To be considered as an author, an individual must have played a role in the development of the project idea, the analysis of results and the writing of the manuscript. Authors must be willing to be held accountable for their results and procedures.
Human Subject Research
All investigations relying on human participation MUST receive approval from the Institution Review Board (IRB) at the authors' institution or similar committee. Authors must be able to provide written evidence of such approval if needed. The Journal of Cancer Stem Cell Research maintains the right to reject research that does not meet the Journal's standards of ethical work. All human subjects must have given written consent to participate in the study, and have been given appropriate instructions during the trials. The authors must be able to provide the consent form if needed. Authors may be asked to submit a blank, sample copy of a subject consent form. In special circumstances if written approval was not given by subjects, the Journal of Cancer Stem Cell Research may accept work that was approved by the authors' ethics committee. It is imperative to conduct the studies in the most effective manner; protecting the subject's privacy and maintaining anonymity. Moreover, any information that can compromise patient privacy such as photos should not be included in the manuscript unless absolutely necessary.

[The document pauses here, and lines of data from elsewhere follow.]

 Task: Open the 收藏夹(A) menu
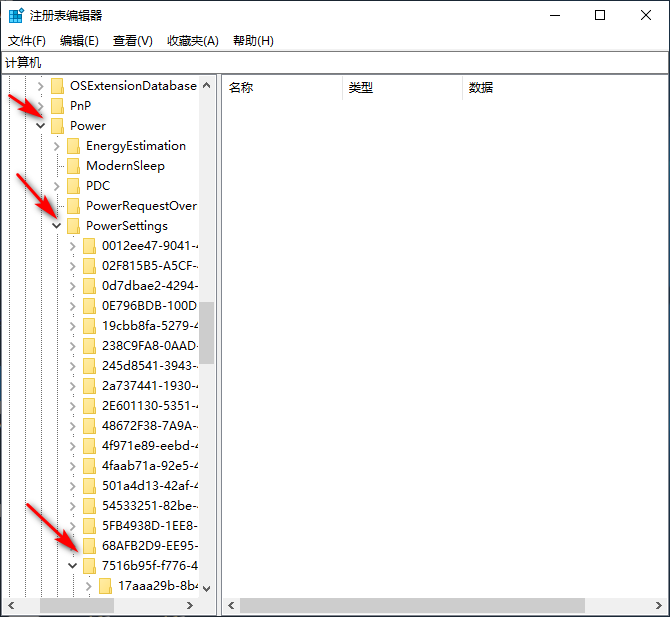pos(193,40)
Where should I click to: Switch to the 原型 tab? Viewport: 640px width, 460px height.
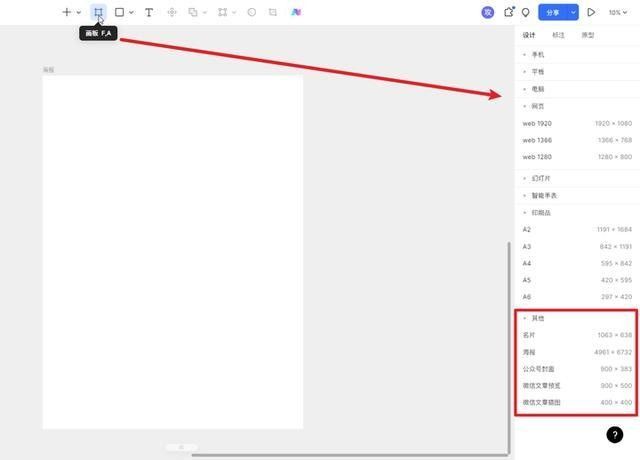click(588, 35)
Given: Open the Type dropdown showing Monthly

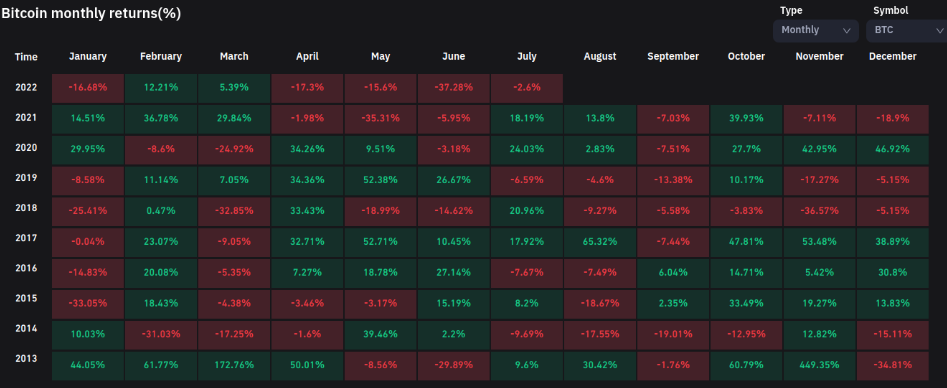Looking at the screenshot, I should click(x=815, y=30).
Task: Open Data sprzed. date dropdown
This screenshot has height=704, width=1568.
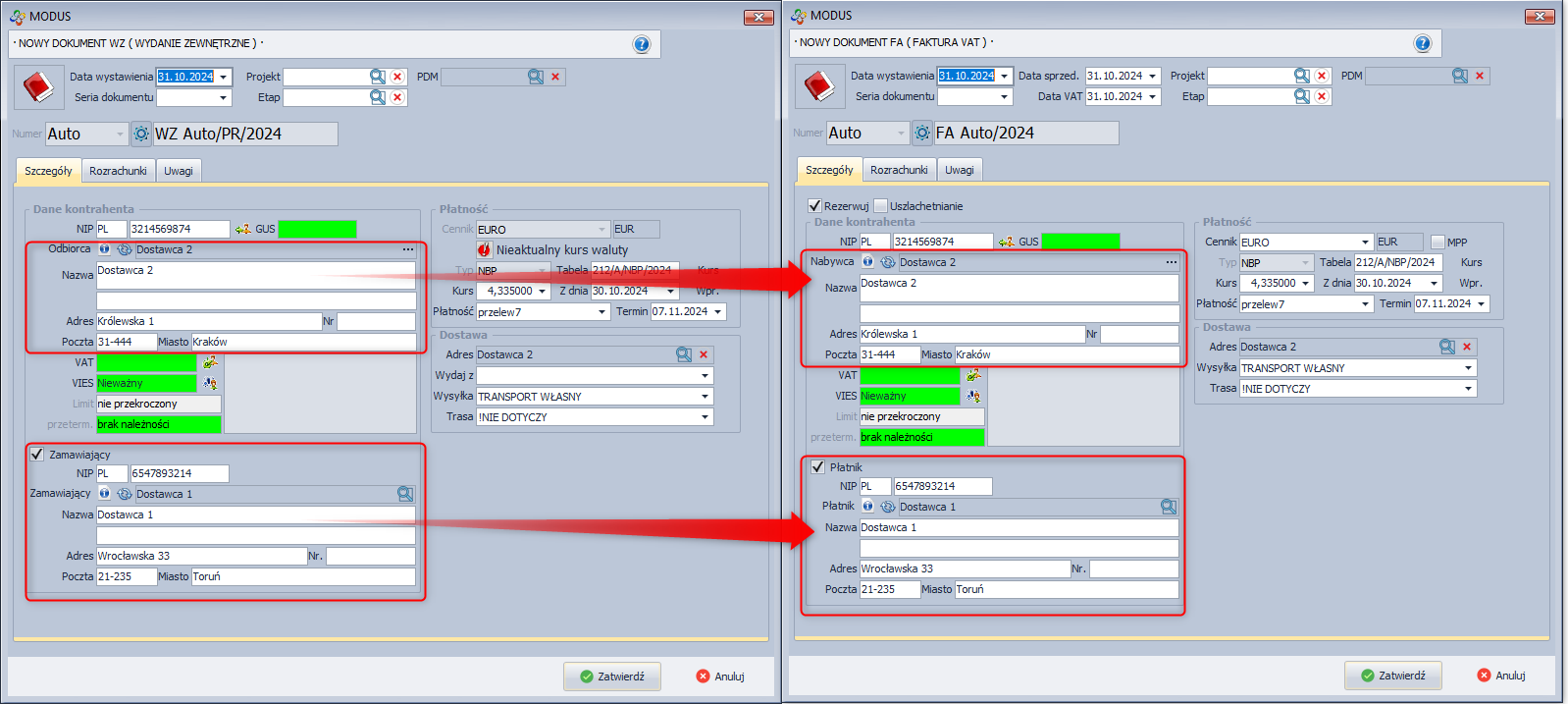Action: [1153, 77]
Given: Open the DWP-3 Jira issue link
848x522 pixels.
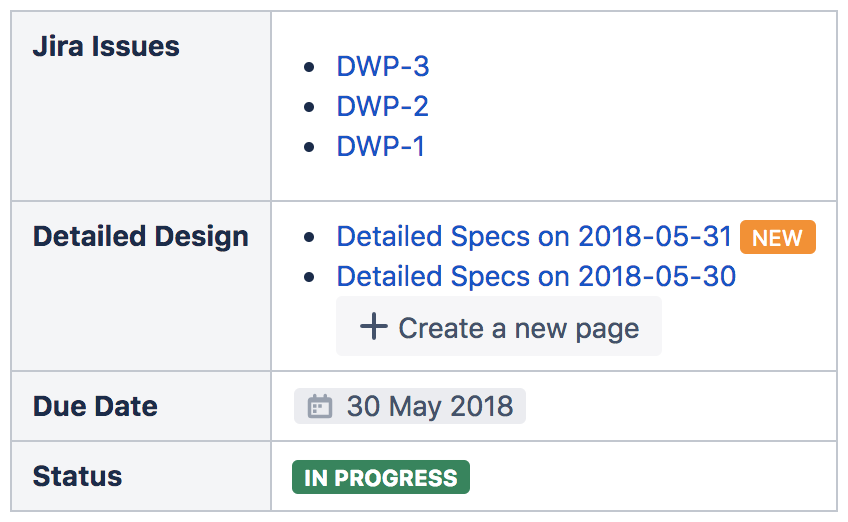Looking at the screenshot, I should pyautogui.click(x=382, y=67).
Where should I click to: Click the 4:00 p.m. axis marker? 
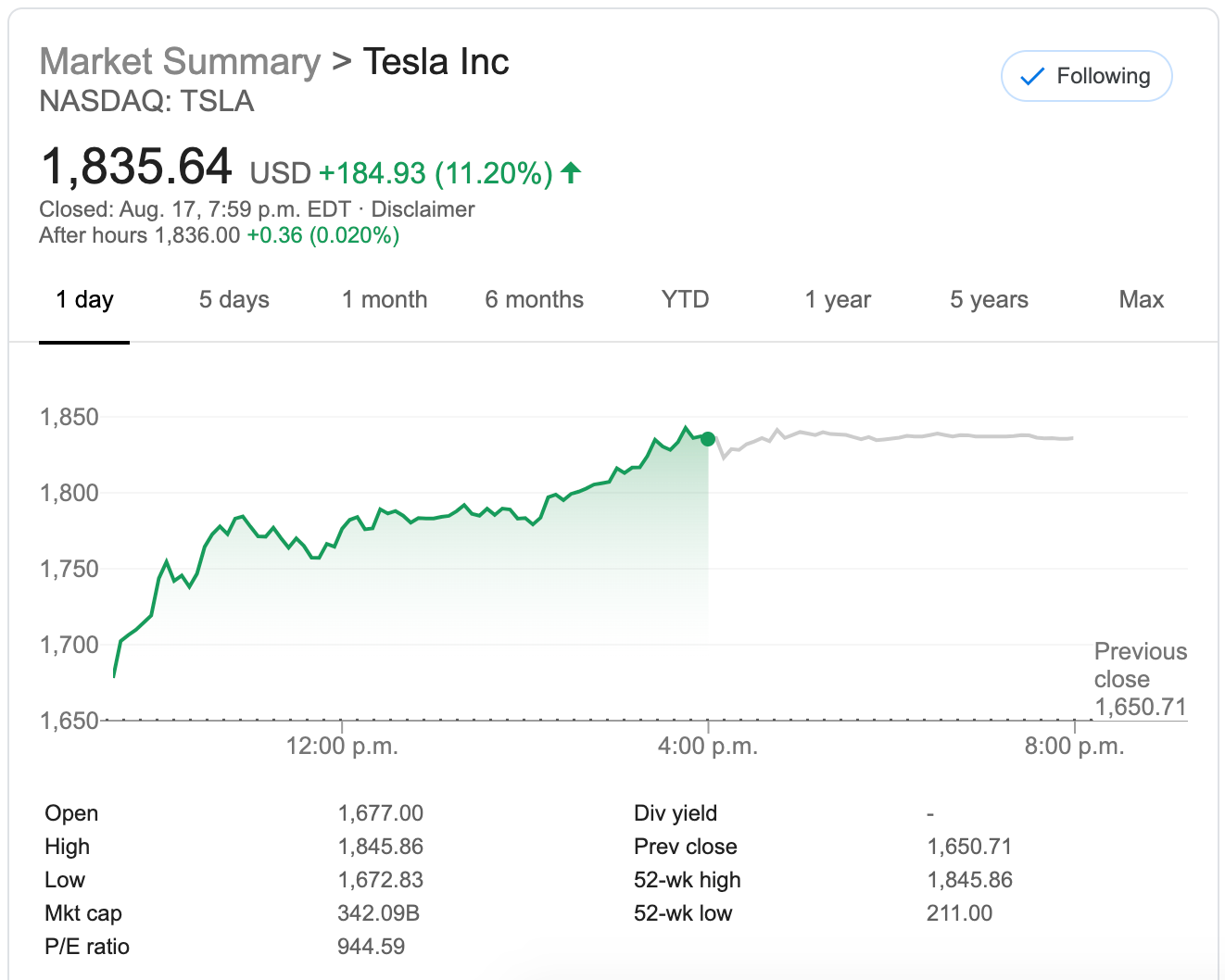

In such cases the subject must provide written complete Consent Form for Publication in Journal of Cancer Stem Cell Research (PDF). Complete information about patient privacy can be found in the International Committee of Medical Journal Editors (ICMJE) Privacy and Confidentiality guidelines.
Journal of Cancer Stem Cell Research follows the World Health Organization's (WHO) definition of a clinical trial:
Any research study that prospectively assigns human participants or groups of humans to one or more health-related interventions to evaluate the effects on health outcomes...Interventions include but are not restricted to drugs, cells and other biological products, surgical procedures, radiologic procedures, devices, behavioral treatments, process-of-care changes, preventive care, etc.
Clinical trials must adhere to the requirement and policies relating to human research. Moreover, clinical trials must be conducted according to the following guidelines, as outlined by the International Committee of Medical Journal Editors (ICMJE) Obligation to Register Clinical Trials:
- Trials initiated after July 1, 2005 must be registered in a publicly accessible registry before patient recruitment has begun. We will not consider studies that have been registered retrospectively.
- Trials initiated before July 1, 2005 must be registered before submission.
All research involving vertebrates or any other regulated invertebrates must receive approval by the authors' Institutional Animal Care and Use Committee (IACUC) or by the corresponding ethics committee(s). Before beginning of research, approval must have been received. Proof of approval and animal welfare consideration must be included with the submission. The Journal of Cancer Stem Cell Research maintains the right to reject research that does not meet the Journal's standards of ethical work regarding Animal Care. Where unregulated animals are used or ethics approval is not required by a specific committee, authors should highlight this fact and proceed to provide an explanation why ethical approval was not required. All exemptions from the relevant rules should be included in the submission. We strongly urge authors to adhere to the ARRIVE (Animal Research: Reporting of in Vivo Experiments) guidelines as a reference for all submissions relying on animal research. Manuscripts involving research on non-human primates must contain details about animal welfare, including information about housing, feeding, environmental enrichment and steps taken to minimize suffering (use of anesthesia and method of sacrifice if appropriate). These accounts must be line with the recommendations of the Weatherall report, The use of non-human primates in research.
Assay validation: All bioassay and potency estimates should be given with the precision of these estimates. For bioassay the main measures of precision are:
- Standard deviation
- Standard error of the mean
- Coefficient of variation
- 95% confidence limits
It is the responsibility of authors to provide data that have reproducible results and are not found due to random variables. Though no steadfast rules apply, researchers should strive to conduct at least three trials that display similar results. Appropriate statistical methods should be used to test the significance of differences observed in results.
- Brightness, contrast, or color balance may be mainted for clarity of the image.
- No specific feature within an image may be modified in any way, shape or form.
- Grouping of images should be done in an effective clear manner, including appropriate dividing lines to allow the reader to understand the distinct images.